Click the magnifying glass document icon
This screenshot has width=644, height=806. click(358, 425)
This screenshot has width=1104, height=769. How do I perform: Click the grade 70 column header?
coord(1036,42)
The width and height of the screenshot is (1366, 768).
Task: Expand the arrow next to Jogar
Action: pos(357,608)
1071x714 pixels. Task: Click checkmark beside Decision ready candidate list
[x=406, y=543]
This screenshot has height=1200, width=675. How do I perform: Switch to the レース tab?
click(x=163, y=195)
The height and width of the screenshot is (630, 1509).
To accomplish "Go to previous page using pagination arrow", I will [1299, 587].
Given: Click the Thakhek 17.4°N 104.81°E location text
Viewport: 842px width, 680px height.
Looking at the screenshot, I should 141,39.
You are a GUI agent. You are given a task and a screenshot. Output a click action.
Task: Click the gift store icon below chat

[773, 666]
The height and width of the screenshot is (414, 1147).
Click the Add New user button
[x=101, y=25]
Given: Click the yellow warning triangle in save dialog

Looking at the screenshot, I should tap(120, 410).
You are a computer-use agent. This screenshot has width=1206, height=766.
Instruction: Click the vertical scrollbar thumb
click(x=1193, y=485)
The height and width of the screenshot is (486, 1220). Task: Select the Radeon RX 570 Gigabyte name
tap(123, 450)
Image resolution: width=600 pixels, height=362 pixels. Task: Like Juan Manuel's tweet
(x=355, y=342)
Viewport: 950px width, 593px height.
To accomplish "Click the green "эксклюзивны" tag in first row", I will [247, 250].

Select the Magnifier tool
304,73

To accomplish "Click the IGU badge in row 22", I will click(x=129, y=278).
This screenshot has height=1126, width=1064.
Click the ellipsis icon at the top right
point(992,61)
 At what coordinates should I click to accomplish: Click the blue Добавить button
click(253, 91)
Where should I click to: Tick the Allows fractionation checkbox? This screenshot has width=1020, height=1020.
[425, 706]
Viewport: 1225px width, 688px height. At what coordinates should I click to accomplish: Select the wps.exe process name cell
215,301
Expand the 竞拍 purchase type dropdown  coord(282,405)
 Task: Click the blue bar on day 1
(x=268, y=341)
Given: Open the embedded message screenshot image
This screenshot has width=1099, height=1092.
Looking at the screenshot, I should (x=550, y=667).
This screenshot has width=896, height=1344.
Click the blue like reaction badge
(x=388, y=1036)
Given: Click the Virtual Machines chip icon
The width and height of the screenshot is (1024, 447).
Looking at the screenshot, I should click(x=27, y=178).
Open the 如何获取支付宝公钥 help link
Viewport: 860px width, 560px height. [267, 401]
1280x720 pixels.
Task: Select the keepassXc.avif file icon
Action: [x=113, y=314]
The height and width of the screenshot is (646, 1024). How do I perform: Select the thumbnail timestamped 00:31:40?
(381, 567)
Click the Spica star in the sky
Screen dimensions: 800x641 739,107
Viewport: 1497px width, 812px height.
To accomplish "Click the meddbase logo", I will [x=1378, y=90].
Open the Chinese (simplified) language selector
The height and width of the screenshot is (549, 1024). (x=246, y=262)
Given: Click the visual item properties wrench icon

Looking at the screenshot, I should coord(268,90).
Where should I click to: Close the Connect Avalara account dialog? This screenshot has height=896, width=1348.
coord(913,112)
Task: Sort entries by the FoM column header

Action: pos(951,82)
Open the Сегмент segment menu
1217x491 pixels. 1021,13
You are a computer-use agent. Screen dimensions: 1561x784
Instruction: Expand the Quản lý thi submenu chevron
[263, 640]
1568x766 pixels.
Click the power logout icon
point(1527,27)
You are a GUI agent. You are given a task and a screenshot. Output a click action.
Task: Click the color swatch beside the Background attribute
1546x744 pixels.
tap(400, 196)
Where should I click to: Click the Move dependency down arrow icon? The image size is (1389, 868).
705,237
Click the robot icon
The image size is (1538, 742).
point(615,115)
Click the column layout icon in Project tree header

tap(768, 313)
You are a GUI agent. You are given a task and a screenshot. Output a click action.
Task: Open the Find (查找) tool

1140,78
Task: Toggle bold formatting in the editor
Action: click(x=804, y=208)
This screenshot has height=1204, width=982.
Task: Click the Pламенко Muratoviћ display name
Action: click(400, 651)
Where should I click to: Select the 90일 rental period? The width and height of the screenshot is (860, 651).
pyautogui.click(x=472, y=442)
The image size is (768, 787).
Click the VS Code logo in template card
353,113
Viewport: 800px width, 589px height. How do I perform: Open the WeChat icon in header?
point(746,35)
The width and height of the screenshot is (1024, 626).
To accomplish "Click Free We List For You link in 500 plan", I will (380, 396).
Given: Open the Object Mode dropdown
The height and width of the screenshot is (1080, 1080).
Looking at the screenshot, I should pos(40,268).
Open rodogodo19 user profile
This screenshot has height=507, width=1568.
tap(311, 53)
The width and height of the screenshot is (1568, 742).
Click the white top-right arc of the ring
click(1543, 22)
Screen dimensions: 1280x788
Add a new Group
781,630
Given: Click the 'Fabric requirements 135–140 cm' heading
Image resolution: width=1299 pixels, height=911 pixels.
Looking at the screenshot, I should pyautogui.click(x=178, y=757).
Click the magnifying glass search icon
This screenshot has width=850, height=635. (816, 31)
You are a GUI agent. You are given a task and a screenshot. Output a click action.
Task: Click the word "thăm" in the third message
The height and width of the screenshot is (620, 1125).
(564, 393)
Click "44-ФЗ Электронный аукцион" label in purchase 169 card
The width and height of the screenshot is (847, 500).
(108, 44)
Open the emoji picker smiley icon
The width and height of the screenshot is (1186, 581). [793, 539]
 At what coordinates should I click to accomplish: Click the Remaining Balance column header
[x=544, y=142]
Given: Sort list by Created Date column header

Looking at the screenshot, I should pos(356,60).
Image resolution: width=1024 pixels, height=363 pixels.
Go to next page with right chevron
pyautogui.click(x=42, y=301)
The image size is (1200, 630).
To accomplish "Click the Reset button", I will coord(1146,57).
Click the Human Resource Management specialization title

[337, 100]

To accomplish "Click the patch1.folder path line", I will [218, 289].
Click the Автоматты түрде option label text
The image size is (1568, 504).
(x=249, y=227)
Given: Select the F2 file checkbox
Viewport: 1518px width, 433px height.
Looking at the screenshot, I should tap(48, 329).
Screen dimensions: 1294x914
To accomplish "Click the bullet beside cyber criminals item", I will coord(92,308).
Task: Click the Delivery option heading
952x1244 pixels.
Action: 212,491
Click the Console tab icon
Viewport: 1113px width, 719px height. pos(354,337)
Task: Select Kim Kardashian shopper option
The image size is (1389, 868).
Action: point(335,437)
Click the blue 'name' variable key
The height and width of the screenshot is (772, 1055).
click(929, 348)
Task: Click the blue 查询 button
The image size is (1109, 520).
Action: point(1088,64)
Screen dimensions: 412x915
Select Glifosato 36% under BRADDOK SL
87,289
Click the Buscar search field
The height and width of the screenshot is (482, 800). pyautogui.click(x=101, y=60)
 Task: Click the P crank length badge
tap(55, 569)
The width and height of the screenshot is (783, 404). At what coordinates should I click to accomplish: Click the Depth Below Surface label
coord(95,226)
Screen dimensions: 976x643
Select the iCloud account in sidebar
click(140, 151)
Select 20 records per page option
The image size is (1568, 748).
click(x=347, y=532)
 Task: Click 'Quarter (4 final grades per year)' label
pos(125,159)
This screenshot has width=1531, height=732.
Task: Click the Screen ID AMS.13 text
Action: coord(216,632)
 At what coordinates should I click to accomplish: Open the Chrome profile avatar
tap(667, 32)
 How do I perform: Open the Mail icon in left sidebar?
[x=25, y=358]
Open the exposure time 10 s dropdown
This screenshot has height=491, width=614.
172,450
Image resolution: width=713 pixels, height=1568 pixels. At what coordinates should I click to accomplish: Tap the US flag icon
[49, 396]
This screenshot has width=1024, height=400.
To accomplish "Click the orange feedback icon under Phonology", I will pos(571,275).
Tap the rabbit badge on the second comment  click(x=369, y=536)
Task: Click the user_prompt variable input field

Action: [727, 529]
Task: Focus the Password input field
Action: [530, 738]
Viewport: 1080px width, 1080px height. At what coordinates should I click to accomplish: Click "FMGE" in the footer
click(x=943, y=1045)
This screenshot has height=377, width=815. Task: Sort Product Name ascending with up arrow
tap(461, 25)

| What is being asked |
Please find every line in the records above that holds the word "message" and copy it.

| Answer to this task |
Given: Open the embedded message screenshot image
Task: Click the word "thăm" in the third message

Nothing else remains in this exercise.